Entries shown>
* * * * *
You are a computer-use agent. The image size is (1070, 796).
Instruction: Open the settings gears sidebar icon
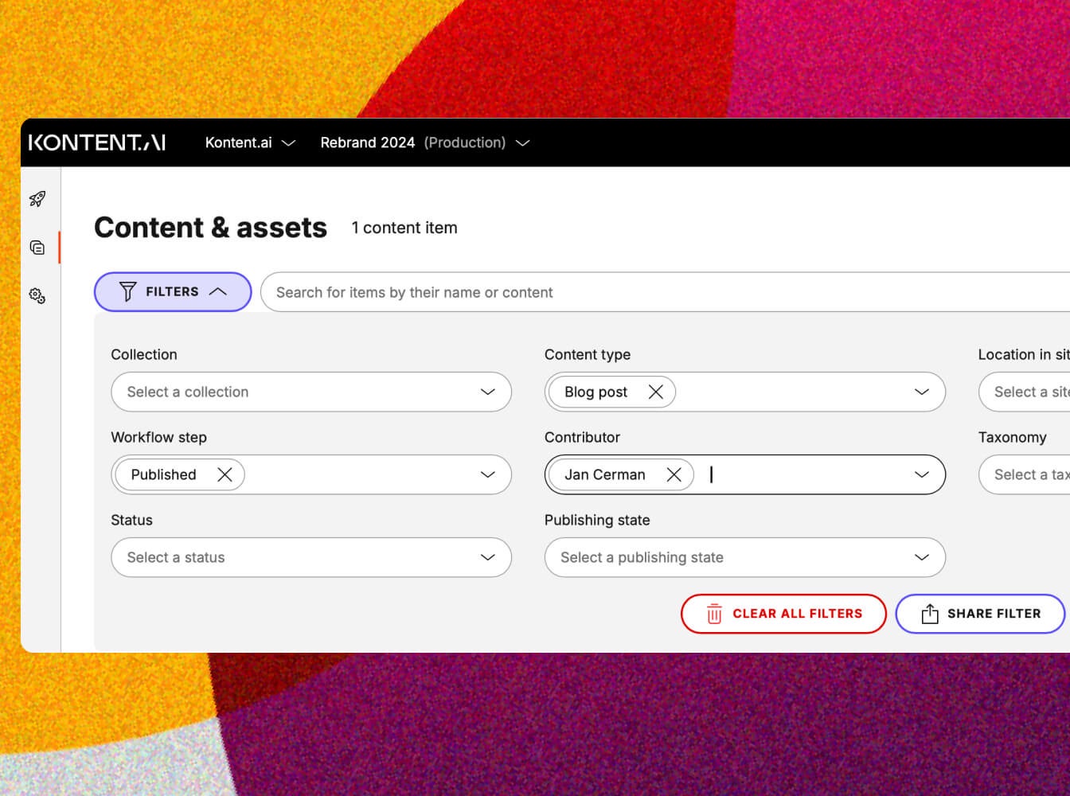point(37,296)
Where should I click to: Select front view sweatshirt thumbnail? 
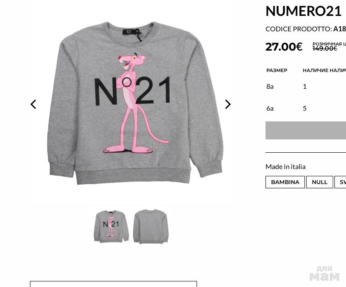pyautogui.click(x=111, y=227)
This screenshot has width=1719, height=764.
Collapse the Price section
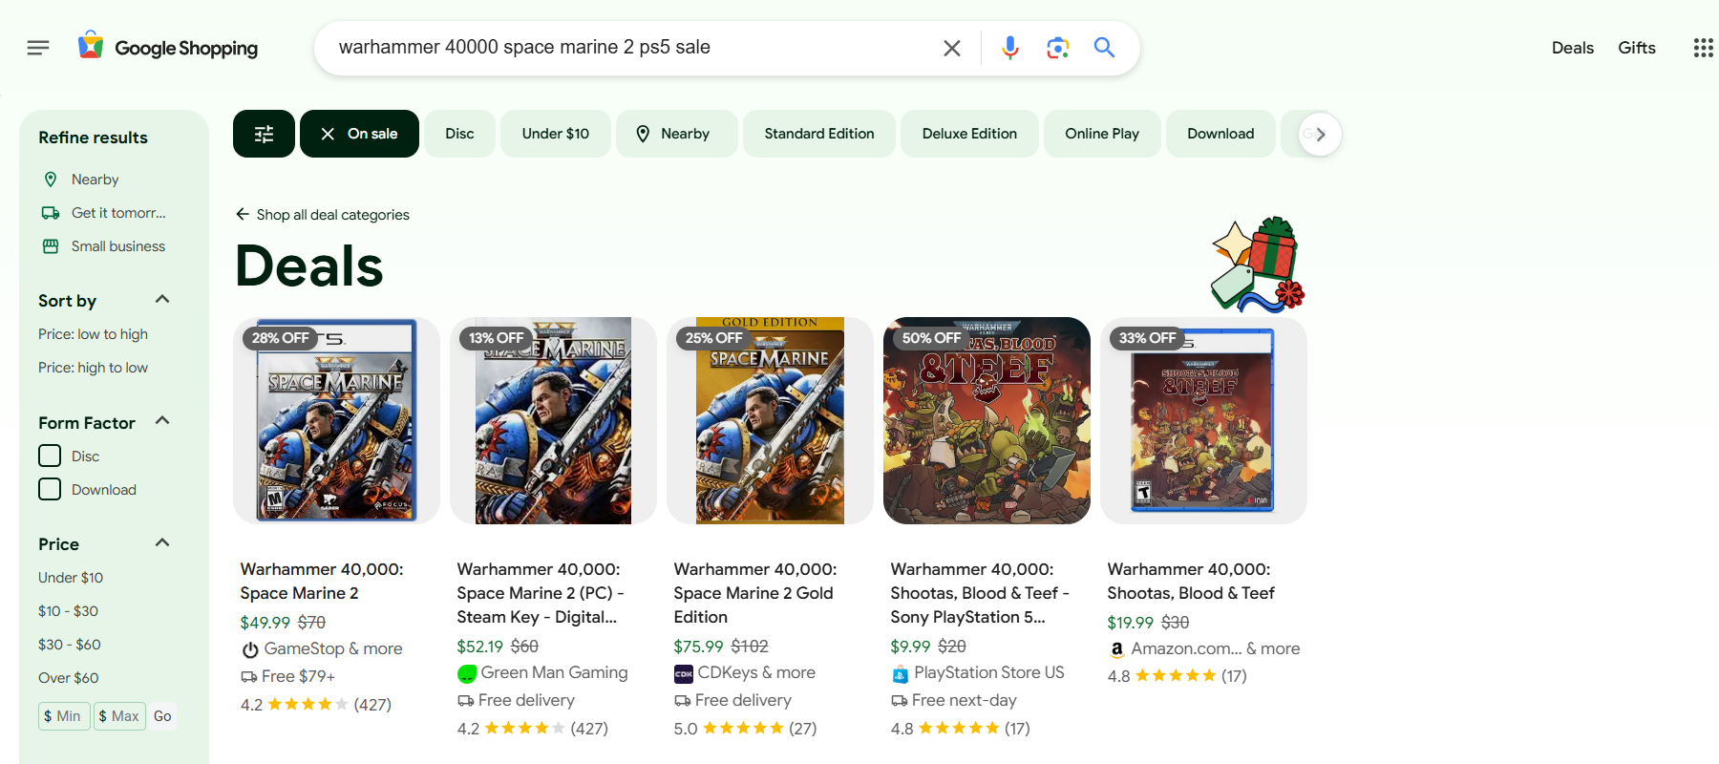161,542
* * * * *
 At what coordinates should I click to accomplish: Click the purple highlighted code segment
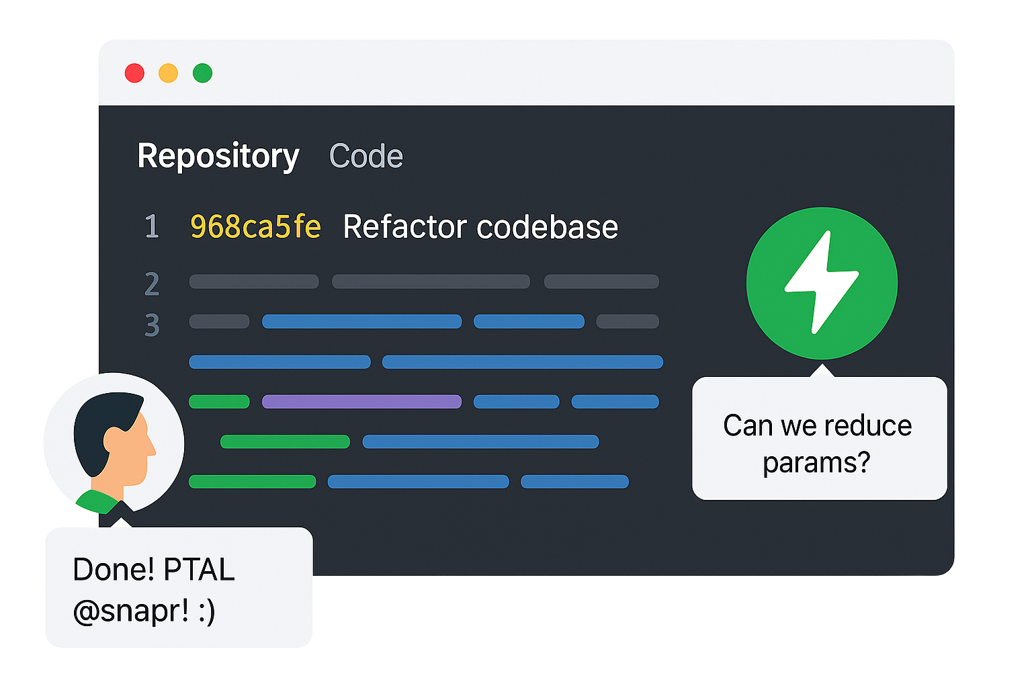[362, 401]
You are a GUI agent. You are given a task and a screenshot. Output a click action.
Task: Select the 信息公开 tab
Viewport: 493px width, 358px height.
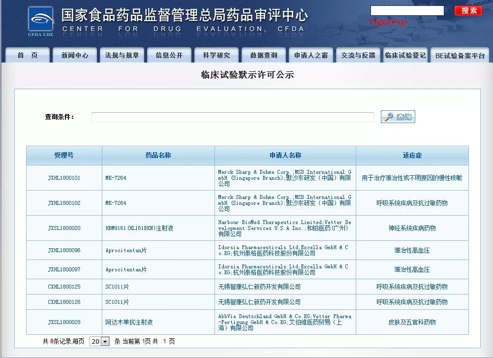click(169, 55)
* * * * *
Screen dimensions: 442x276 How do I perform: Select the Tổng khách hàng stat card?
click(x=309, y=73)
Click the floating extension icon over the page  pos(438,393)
* * * * *
What is required> Could you find every line in the records above that has the string "screenshot" and copy it?

Output of the task>
This screenshot has width=1719, height=764.
You are a GUI agent. You are given a task and a screenshot. Output a click action.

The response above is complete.